Since the third option is the only one Scoobi specific, and a little more powerful, we'll focus on that.

Basic grouping

Let's say we have a user-defined type, case class Point(x: Integer, y: Integer) and are using it in a DList[(Point, String)]. Now if want to group all the same points together, so as to end up with a: DList[(Point, Iterable[String]) we will need to write a function that defines what makes two points equal. It would not be enough to merely provide a pure equality function, as that would require every point to be check against every point (quadratic time).

Instead, we need to provide strict total ordering. That is, provide a function that can reliably create an ordering for Points. It doesn't really matter how this ordering is done, as long as it is. The scheme normally used is to break the type down into all its members, and provide ordering based on it. So in the Point case, we can order by Point.x, if they're the same, order by Point.y and finally, if they're the same -- we can say the two points are the same.

The Grouping[T] trait has a method called sortCompare that we will override. It takes two T's, and like Java's Comparable it returns an Int. A negative number to indicate the first T is less than the second. Zero if the two Ts are equal. And a positive number if the second T is after the first T.

Sample code for our Point:

import scalaz.Ordering._

implicit val pointGrouping = new Grouping[Point] {
  override def groupCompare(first: Point, second: Point) = {
    val xResult = first.x.compareTo(second.x)
    val result =
      if (xResult != 0) xResult
      else {
        val yResult = first.y.compareTo(second.y)
        if (yResult != 0) yResult
        else              0
      }
    fromInt(result)
  }
}

Secondary sort

Assuming you have read and understood the previous sections, we will move on to some advanced usage of Grouping by example.
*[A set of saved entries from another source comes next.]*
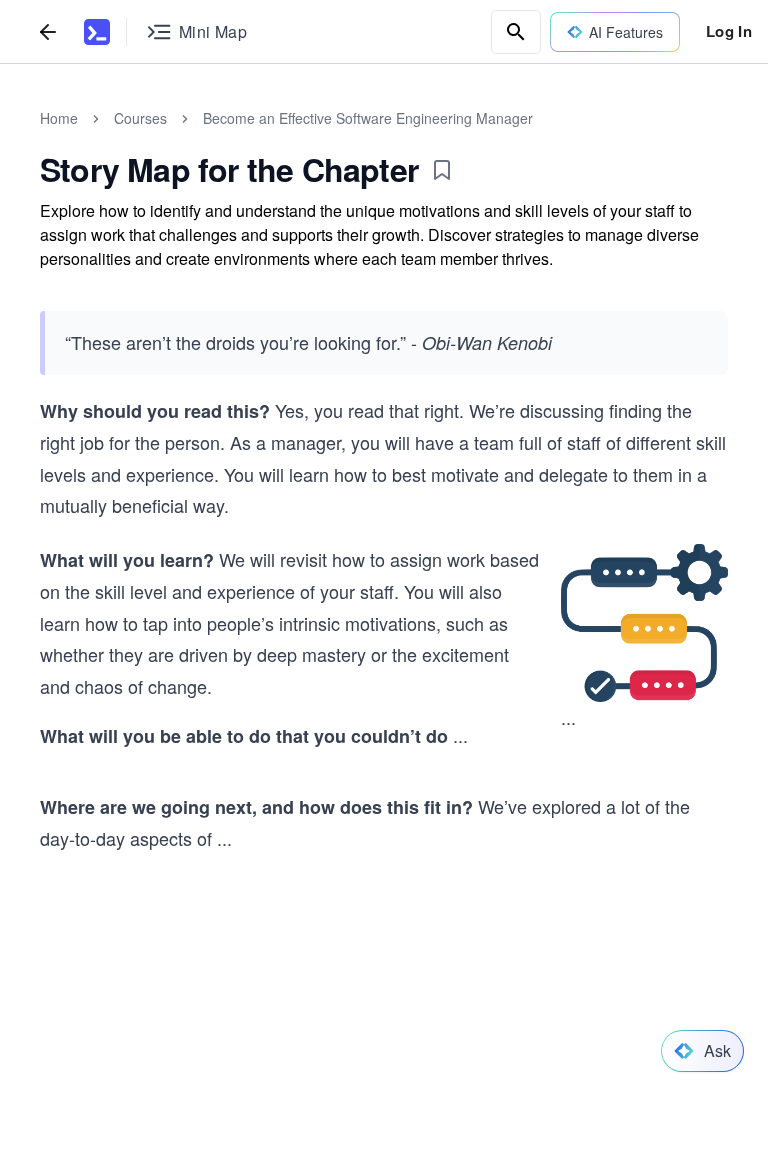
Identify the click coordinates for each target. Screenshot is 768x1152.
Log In (729, 31)
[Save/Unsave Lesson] (442, 170)
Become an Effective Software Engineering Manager (368, 118)
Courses (140, 118)
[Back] (48, 31)
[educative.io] (97, 32)
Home (59, 118)
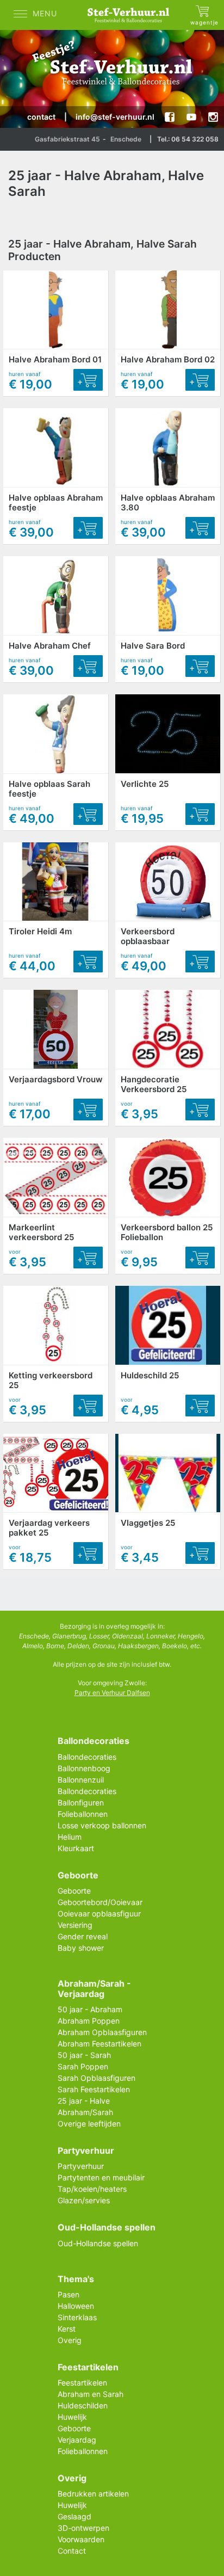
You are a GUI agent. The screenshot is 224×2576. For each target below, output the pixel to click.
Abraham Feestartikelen (99, 2043)
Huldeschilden (83, 2405)
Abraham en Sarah (90, 2394)
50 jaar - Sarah (84, 2055)
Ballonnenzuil (81, 1779)
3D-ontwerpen (83, 2527)
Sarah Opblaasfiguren (96, 2077)
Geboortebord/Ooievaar (100, 1902)
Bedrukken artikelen (93, 2493)
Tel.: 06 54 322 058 (188, 139)
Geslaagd (74, 2516)
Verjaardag (77, 2439)
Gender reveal (83, 1936)
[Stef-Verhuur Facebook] (170, 117)
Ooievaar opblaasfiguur (99, 1913)
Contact (72, 2550)
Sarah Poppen (83, 2066)
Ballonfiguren (81, 1802)
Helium (70, 1836)
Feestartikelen (82, 2382)
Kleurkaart (76, 1848)
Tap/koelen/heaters (92, 2188)
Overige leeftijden (89, 2123)
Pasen (68, 2294)
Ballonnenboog (84, 1768)
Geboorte (74, 1890)
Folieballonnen (83, 1814)
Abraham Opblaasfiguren (102, 2032)
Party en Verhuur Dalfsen (112, 1692)
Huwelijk (72, 2416)
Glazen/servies (84, 2200)
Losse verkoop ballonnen (102, 1825)
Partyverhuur (81, 2166)
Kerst (67, 2328)
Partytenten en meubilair (101, 2177)
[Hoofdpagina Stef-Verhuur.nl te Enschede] (131, 15)
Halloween (76, 2305)
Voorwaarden (81, 2539)
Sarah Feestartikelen (94, 2089)
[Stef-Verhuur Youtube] (191, 117)
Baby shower (81, 1947)
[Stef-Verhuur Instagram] (213, 117)
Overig (70, 2340)
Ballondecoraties (87, 1756)
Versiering (75, 1925)
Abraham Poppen (89, 2020)
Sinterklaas (77, 2317)
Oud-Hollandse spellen (98, 2243)
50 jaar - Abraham (90, 2009)
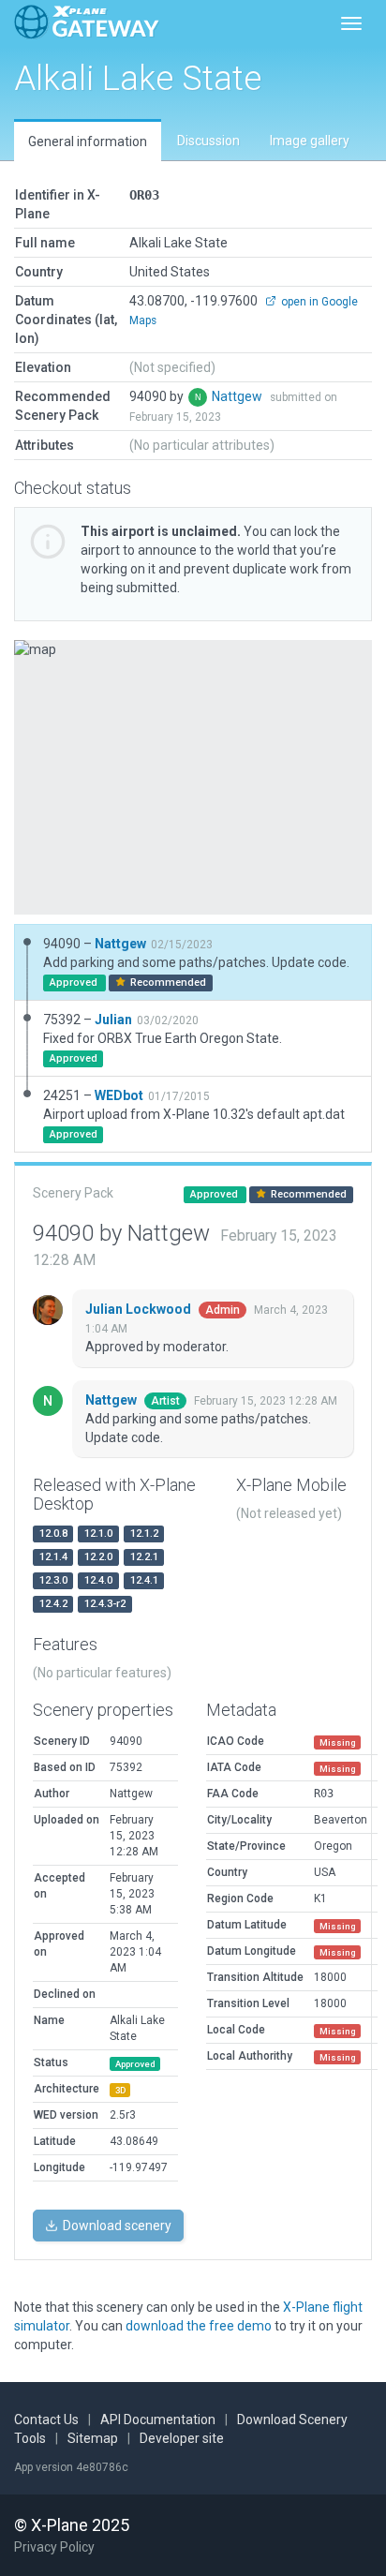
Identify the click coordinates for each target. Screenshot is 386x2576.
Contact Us (46, 2419)
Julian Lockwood (139, 1309)
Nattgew (238, 396)
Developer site (182, 2438)
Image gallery (309, 140)
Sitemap (92, 2438)
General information (87, 141)
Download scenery (115, 2225)
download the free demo (199, 2325)
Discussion (208, 140)
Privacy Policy (54, 2546)
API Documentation (157, 2419)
Let's start some type alias's to make the code more understandable:

type FirstName = String
type LastName = String

And let's start with a DList with some easily understandable data:

val names: DList[(FirstName, LastName)] = DList.apply(
  ("Michael", "Jackson"),
  ("Leonardo", "Da Vinci"),
  ("John", "Kennedy"),
  ("Mark", "Twain"),
  ("Bat", "Man"),
  ("Michael", "Jordan"),
  ("Mark", "Edison"),
  ("Michael", "Landon"),
  ("Leonardo", "De Capro"),
  ("Michael", "J. Fox"))

Based on the previous sections, you should know that we could simply do names.groupByKey to obtain a DList[(FirstName, Iterable[String])]. However, there's no ordering associated with theIterable[LastName]` this means, if order is required (e.g. we're processing a time series) or outputting the last names in alphabetical order -- we'd have to use a parallelDo to load the entire reducers collection to memory, then sort it there. This is both slow, and going to likely to use too much memory.

So this is where a "Secondary Sort", comes into play. A secondary sort allows us to make sure the Iterable[LastName] comes to us in a defined ordering, so we can efficiently process it.
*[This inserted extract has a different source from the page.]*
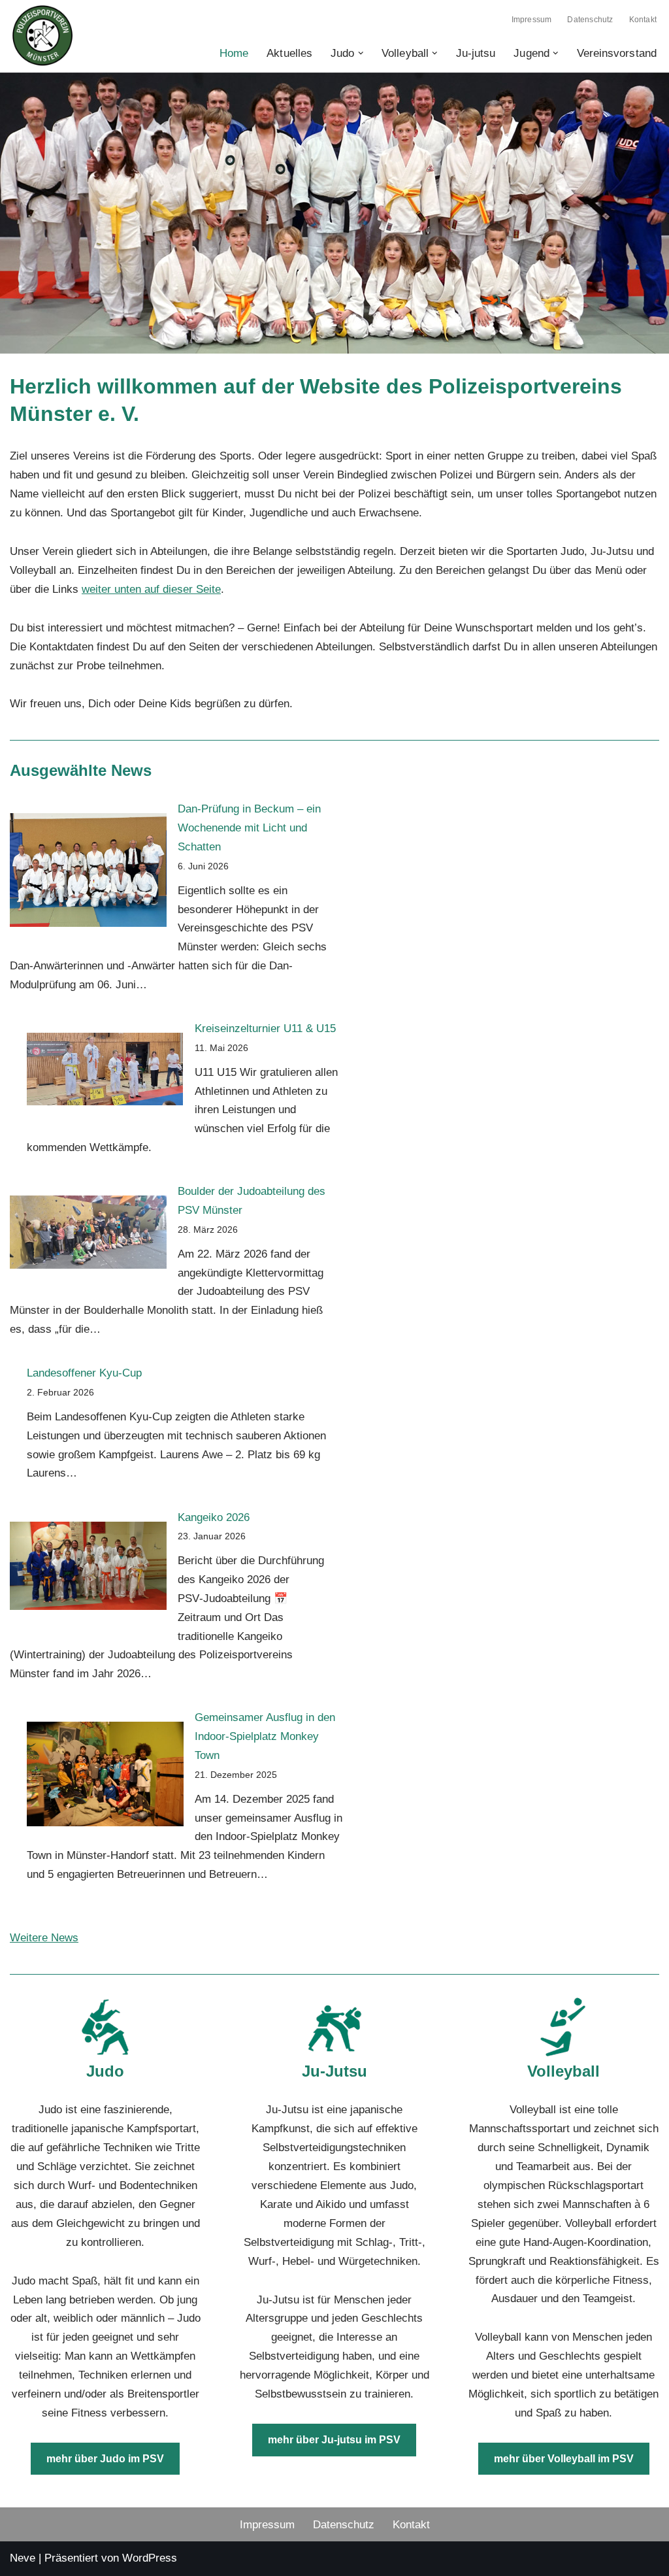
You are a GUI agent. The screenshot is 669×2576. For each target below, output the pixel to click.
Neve (22, 2558)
In hadoop (and thus scoobi) sorting only happens on the Key, so what we need to do, is make our Key contain enough information to sort the last names for any given first name.

Your first instinct might be to move the information to the key, e.g. make the type: DList[((FirstName, LastName), Unit)] however this will not work. We need to instead duplicate the information to the key, otherwise while things arrive in the correct order, it will not be possible to get the value!

val bigKey: DList[((FirstName, LastName), LastName)] = names.map(a => ((a._1, a._2), a._2))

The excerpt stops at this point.